Text block
■ ■ ■ ■
Critical Point from New EOIR Exchange Program Visas
Nov 102009

Adjustment of status is the process of applying for an immigrant visa (“green card”) inside the United States.  How can an undocumented immigrant apply for adjustment of status?

 

It is necessary to define an undocumented immigrant as someone who is living and/or working in the United States and either entered illegally or is now out of status.

 

When an immigrant visa becomes available to an undocumented person (through a family relationship, an employer, etc.) the immigrant will need to identify the appropriate process to pursue in order to apply for the immigrant visa.  The visa can be obtained either outside or inside the United States.  There are two ways for an undocumented immigrant to apply for permanent residency in the United States and avoid having to return to their country of birth/citizenship. 

 

Immediate Relatives Who Entered Legally

Immigration law allows certain people to apply for adjustment of status regardless of the fact that they are in the US illegally and/or have worked in the US without authorization, so long as the person can prove that they entered the US legally.  These people are called “immediate relatives” and consist of:

  • Spouses of US citizens
  • Unmarried children under 21 years old of US citizens
  • Parents of US citizens (citizen must be at least 21 years old)
■ ■ ■ ■
Your task
Answer from the adjustment-of-status text:
1. How does the text define adjustment of status?
2. How many ways does the text give for an undocumented immigrant to apply for permanent residency without returning to their country of birth/citizenship?
3. How old must a US citizen be for the citizen's parents to count as immediate relatives?

Data segment
■ ■ ■ ■
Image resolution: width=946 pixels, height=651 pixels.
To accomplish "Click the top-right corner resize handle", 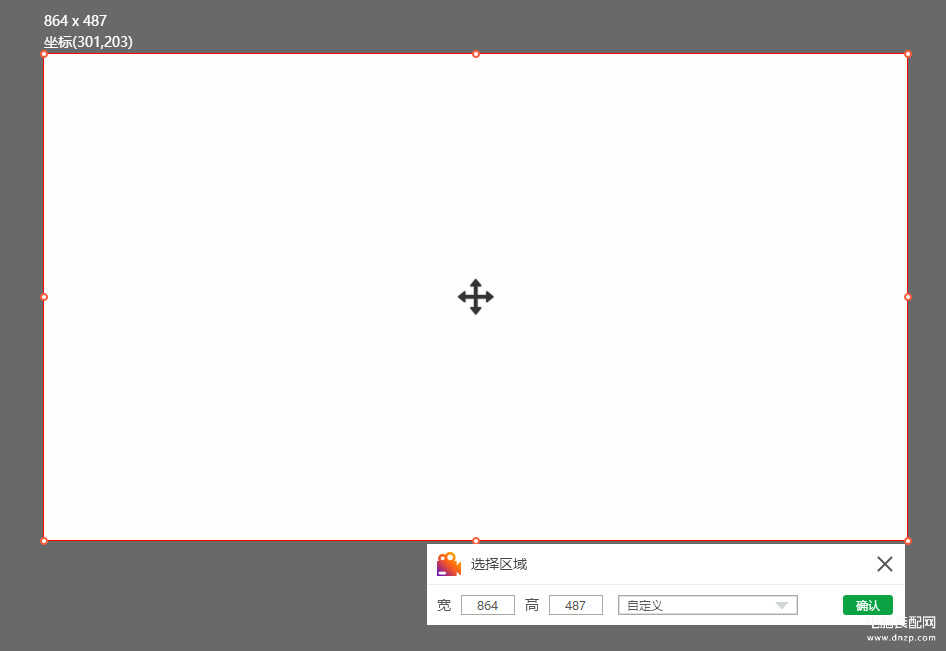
■ ■ ■ ■
Answer to the problem
1. The process of applying for an immigrant visa ("green card") inside the United States.
2. Two.
3. At least 21 years old.